Update 3/1/2021: We got rejected for the fourth time, and again, one of the reviewers said the method we used was not an experiment.
It’s starting to feel like this paper may never get published in a peer-reviewed journal, so just in case, here’s a quick blog about what we did and what we found.
WHAT WE DID
My colleagues and I drew a national probability sample of police executives1 and administered a survey experiment, wherein respondents were randomly assigned to Group A or Group B. Group A was asked how important they felt a series of organizationally just behaviors were. Group B was asked to self-report how often they actually engage in those behaviors. Here are a couple screen grabs that show the experimental treatments:
For each group, we averaged responses to the 6 items to generate mean Organizational Justice (OJ) indexes. The means of each Group’s OJ index were very similar, but note the differences in their standard deviations and ranges.2
|Organizational Justice Index||N||Mean||S.D.||Min||Max|
|A (Perceived importance)||325||4.464||.799||1.0||5.0|
|B (Self-reported behavior)||308||4.557||.351||2.6||5.0|
Our outcome variable was a mean index constructed from items that asked respondents to reflect on the quality of their relationships with other officers in their agency. Here are the items:
- I have a good working relationship with the officers in my department.
- I feel that officers in this department trust me.
- I feel supported by the officers in my department.
- Officers in this department treat me with respect.
- My views about what is right and wrong in police work are similar to the views of other officers in the department.
- Other officers in the department come to me for advice.
Here, we were interested in whether the measurement of OJ (Group A or Group B) moderates the underlying relationship between OJ and perceived quality of relationships with other officers.
WHAT WE FOUND
Right click the table above and open it in a new tab for better resolution.
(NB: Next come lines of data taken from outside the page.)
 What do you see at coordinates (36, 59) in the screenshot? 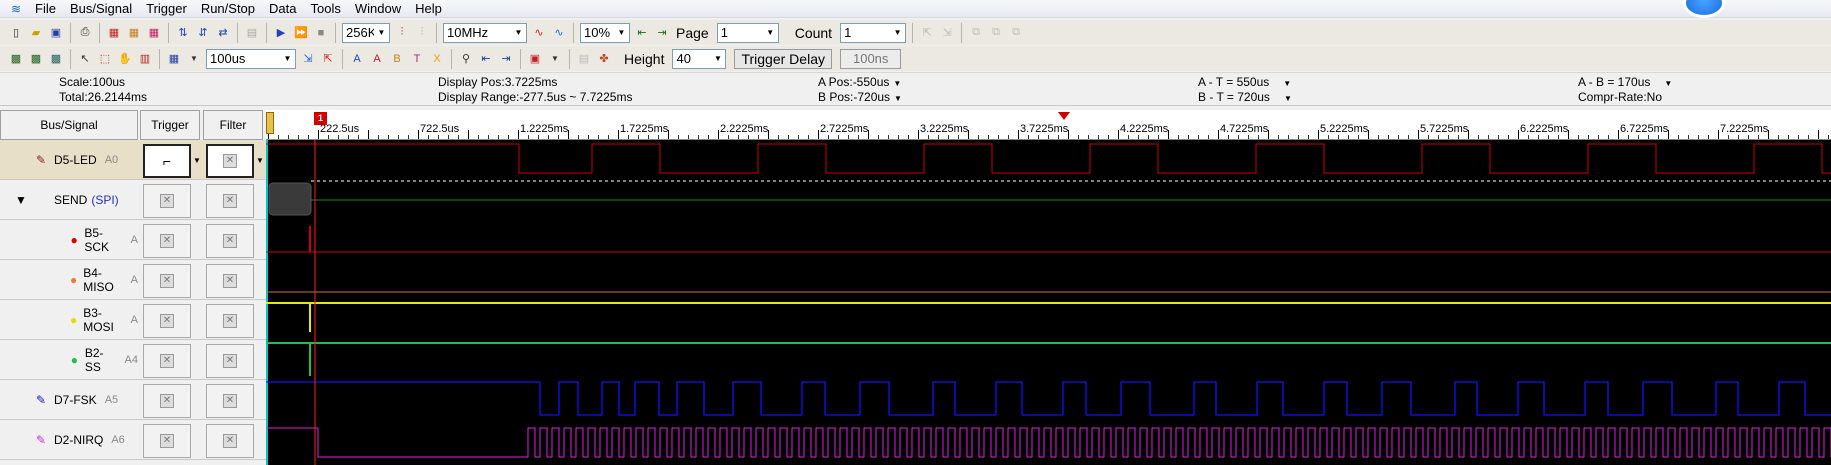
I see `view-list-icon: ▩` at bounding box center [36, 59].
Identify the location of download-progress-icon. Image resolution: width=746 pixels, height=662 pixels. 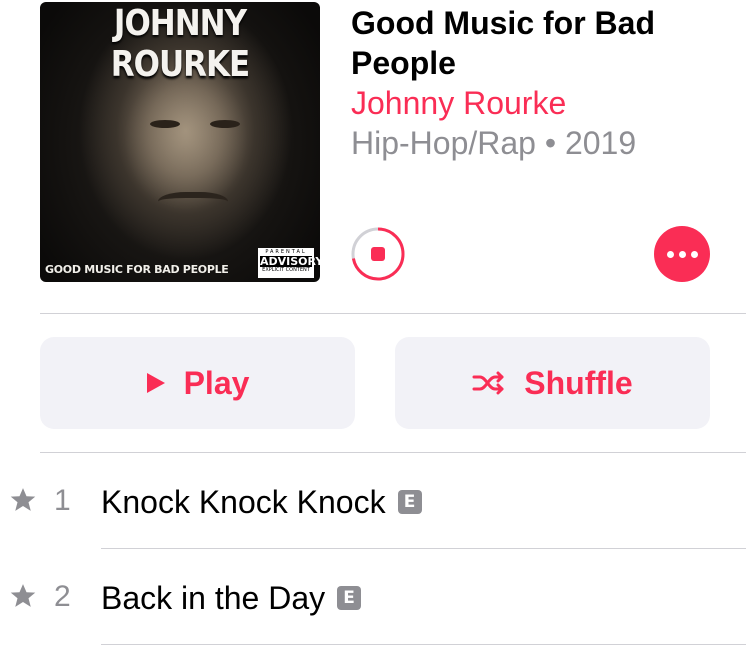
(378, 254).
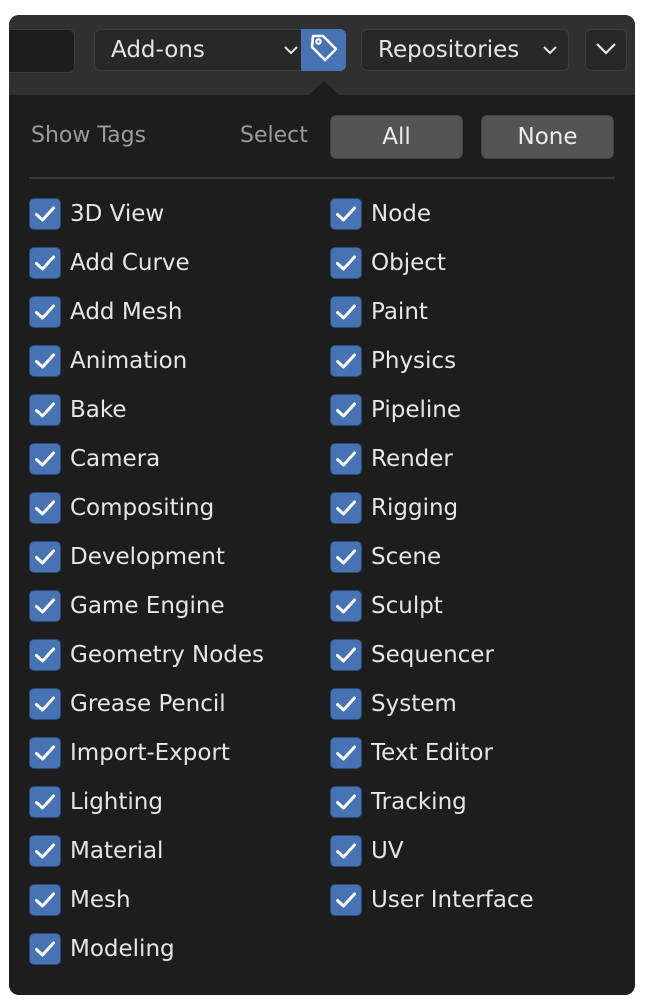 Image resolution: width=650 pixels, height=1008 pixels. I want to click on tag-icon, so click(324, 50).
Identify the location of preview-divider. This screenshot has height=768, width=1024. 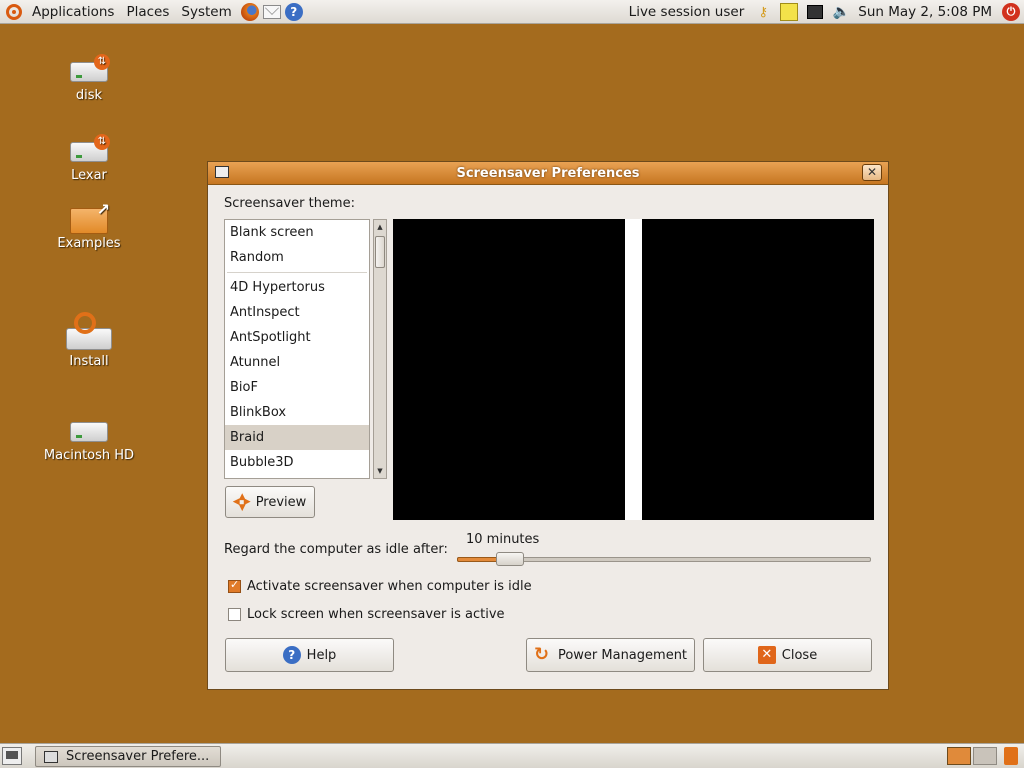
(634, 370).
As you can see, Group A’s OJ index was not associated with the outcome, but Group B’s was strongly associated with it. And note the differences in the R-squared values.
So what’s the implication? That measurement matters, and we should always think carefully about how we word survey questions, as it could mask real correlations between constructs of interest. Imagine, for example, we wanted to measure officers’ commitment to democratic policing (as several recent studies have). I think few cops would say it is unimportant or strongly disagree that they should treat people respectfully. But whether they actually do it is a different question. To be sure, asking officers to self-report isn’t a perfect alternative (i.e., they could still lie), but I think our study suggests it may invoke more honest reflection.
As we argue in the paper, the only way to know if measurement matters is to test that hypothesis. Knowing that it matters should naturally lead us to consider or analyze why it matters.
ONE FINAL THOUGHT
I opened by saying it’s starting to feel like we won’t get this one published. It has limitations, no doubt. But curiously, it seems like one of the main hurdles to getting this study published will be to convince reviewers that it is, in fact, an experiment. I’ve gotten pushback from reviewers on this paper (and others) along the lines of “changing the wording of a vignette isn’t an experimental treatment.” For whatever reason, the word “experiment” seems to have a mystique…but it literally just means that treatment was randomized. That’s it. So a “survey experiment” is no less an experiment than one that involves randomly administering a trial vaccine versus a placebo or randomly assigning some beats to receive foot patrol and others to receive “business as usual.”